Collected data
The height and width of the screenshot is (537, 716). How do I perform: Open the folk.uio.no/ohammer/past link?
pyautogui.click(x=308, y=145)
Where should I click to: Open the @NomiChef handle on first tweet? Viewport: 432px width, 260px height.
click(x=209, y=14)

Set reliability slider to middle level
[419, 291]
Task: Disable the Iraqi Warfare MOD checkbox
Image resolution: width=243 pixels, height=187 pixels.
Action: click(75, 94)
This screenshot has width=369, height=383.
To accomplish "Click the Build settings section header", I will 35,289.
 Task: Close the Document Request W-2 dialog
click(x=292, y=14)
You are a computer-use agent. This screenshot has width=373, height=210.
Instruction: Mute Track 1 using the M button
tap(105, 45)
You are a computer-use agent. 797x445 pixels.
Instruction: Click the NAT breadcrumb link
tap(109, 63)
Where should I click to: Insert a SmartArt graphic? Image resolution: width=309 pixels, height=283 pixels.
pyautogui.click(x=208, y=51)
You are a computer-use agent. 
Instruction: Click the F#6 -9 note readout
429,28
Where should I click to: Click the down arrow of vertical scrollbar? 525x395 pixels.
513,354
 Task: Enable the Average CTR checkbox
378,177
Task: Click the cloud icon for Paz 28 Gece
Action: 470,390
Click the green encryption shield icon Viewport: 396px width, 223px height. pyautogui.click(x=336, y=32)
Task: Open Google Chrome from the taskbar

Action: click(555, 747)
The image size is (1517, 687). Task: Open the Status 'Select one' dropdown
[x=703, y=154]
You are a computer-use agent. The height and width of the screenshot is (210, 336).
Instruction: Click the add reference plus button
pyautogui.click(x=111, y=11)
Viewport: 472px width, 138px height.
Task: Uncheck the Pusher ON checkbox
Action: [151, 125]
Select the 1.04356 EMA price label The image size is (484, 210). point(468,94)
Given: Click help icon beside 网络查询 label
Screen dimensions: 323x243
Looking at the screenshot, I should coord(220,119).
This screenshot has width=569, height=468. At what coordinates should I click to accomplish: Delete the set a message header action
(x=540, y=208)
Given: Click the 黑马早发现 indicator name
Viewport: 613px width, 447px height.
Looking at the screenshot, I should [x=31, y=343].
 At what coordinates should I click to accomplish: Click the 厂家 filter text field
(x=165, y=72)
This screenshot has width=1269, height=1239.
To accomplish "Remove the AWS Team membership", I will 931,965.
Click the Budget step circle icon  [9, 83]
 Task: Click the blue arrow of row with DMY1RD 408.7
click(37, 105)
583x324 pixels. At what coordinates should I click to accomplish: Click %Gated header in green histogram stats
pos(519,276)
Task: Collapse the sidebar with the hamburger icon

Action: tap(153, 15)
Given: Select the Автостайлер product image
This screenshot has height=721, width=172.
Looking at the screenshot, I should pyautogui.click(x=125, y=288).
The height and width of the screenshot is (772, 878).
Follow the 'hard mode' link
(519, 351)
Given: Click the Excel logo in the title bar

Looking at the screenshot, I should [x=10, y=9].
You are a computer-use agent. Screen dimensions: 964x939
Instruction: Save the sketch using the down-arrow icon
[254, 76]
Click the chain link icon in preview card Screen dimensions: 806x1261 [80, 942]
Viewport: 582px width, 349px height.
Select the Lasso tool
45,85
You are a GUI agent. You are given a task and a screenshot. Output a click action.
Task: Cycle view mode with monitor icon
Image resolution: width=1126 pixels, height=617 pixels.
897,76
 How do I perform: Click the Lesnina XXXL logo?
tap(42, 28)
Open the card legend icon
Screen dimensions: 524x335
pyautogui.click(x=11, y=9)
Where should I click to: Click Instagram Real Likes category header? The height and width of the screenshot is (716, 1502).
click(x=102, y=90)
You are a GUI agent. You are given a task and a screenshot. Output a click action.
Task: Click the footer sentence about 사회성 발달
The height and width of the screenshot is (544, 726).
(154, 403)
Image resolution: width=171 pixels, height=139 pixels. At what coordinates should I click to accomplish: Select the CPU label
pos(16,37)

Exercise description
Start to finish, restate the records above word for word.

Result
The height and width of the screenshot is (537, 716). How do I perform: Open the folk.uio.no/ohammer/past link?
pyautogui.click(x=308, y=145)
Where should I click to: Open the @NomiChef handle on first tweet? Viewport: 432px width, 260px height.
click(x=209, y=14)

Set reliability slider to middle level
[419, 291]
Task: Disable the Iraqi Warfare MOD checkbox
Image resolution: width=243 pixels, height=187 pixels.
Action: click(75, 94)
This screenshot has width=369, height=383.
To accomplish "Click the Build settings section header", I will 35,289.
 Task: Close the Document Request W-2 dialog
click(x=292, y=14)
You are a computer-use agent. This screenshot has width=373, height=210.
Instruction: Mute Track 1 using the M button
tap(105, 45)
You are a computer-use agent. 797x445 pixels.
Instruction: Click the NAT breadcrumb link
tap(109, 63)
Where should I click to: Insert a SmartArt graphic? Image resolution: width=309 pixels, height=283 pixels.
pyautogui.click(x=208, y=51)
You are a computer-use agent. 
Instruction: Click the F#6 -9 note readout
429,28
Where should I click to: Click the down arrow of vertical scrollbar? 525x395 pixels.
513,354
 Task: Enable the Average CTR checkbox
378,177
Task: Click the cloud icon for Paz 28 Gece
Action: 470,390
Click the green encryption shield icon Viewport: 396px width, 223px height. pyautogui.click(x=336, y=32)
Task: Open Google Chrome from the taskbar

Action: click(555, 747)
The image size is (1517, 687). Task: Open the Status 'Select one' dropdown
[x=703, y=154]
You are a computer-use agent. The height and width of the screenshot is (210, 336).
Instruction: Click the add reference plus button
pyautogui.click(x=111, y=11)
Viewport: 472px width, 138px height.
Task: Uncheck the Pusher ON checkbox
Action: [151, 125]
Select the 1.04356 EMA price label The image size is (484, 210). point(468,94)
Given: Click help icon beside 网络查询 label
Screen dimensions: 323x243
Looking at the screenshot, I should coord(220,119).
This screenshot has width=569, height=468. At what coordinates should I click to accomplish: Delete the set a message header action
(x=540, y=208)
Given: Click the 黑马早发现 indicator name
Viewport: 613px width, 447px height.
Looking at the screenshot, I should [x=31, y=343].
 At what coordinates should I click to accomplish: Click the 厂家 filter text field
(x=165, y=72)
This screenshot has width=1269, height=1239.
To accomplish "Remove the AWS Team membership", I will 931,965.
Click the Budget step circle icon  [9, 83]
 Task: Click the blue arrow of row with DMY1RD 408.7
click(37, 105)
583x324 pixels. At what coordinates should I click to accomplish: Click %Gated header in green histogram stats
pos(519,276)
Task: Collapse the sidebar with the hamburger icon

Action: tap(153, 15)
Given: Select the Автостайлер product image
This screenshot has height=721, width=172.
Looking at the screenshot, I should pyautogui.click(x=125, y=288).
The height and width of the screenshot is (772, 878).
Follow the 'hard mode' link
(519, 351)
Given: Click the Excel logo in the title bar

Looking at the screenshot, I should [x=10, y=9].
You are a computer-use agent. Screen dimensions: 964x939
Instruction: Save the sketch using the down-arrow icon
[254, 76]
Click the chain link icon in preview card Screen dimensions: 806x1261 [80, 942]
Viewport: 582px width, 349px height.
Select the Lasso tool
45,85
You are a GUI agent. You are given a task and a screenshot. Output a click action.
Task: Cycle view mode with monitor icon
Image resolution: width=1126 pixels, height=617 pixels.
897,76
 How do I perform: Click the Lesnina XXXL logo?
tap(42, 28)
Open the card legend icon
Screen dimensions: 524x335
pyautogui.click(x=11, y=9)
Where should I click to: Click Instagram Real Likes category header? The height and width of the screenshot is (716, 1502).
click(x=102, y=90)
You are a GUI agent. You are given a task and a screenshot. Output a click action.
Task: Click the footer sentence about 사회성 발달
The height and width of the screenshot is (544, 726).
(154, 403)
Image resolution: width=171 pixels, height=139 pixels. At what coordinates should I click to accomplish: Select the CPU label
pos(16,37)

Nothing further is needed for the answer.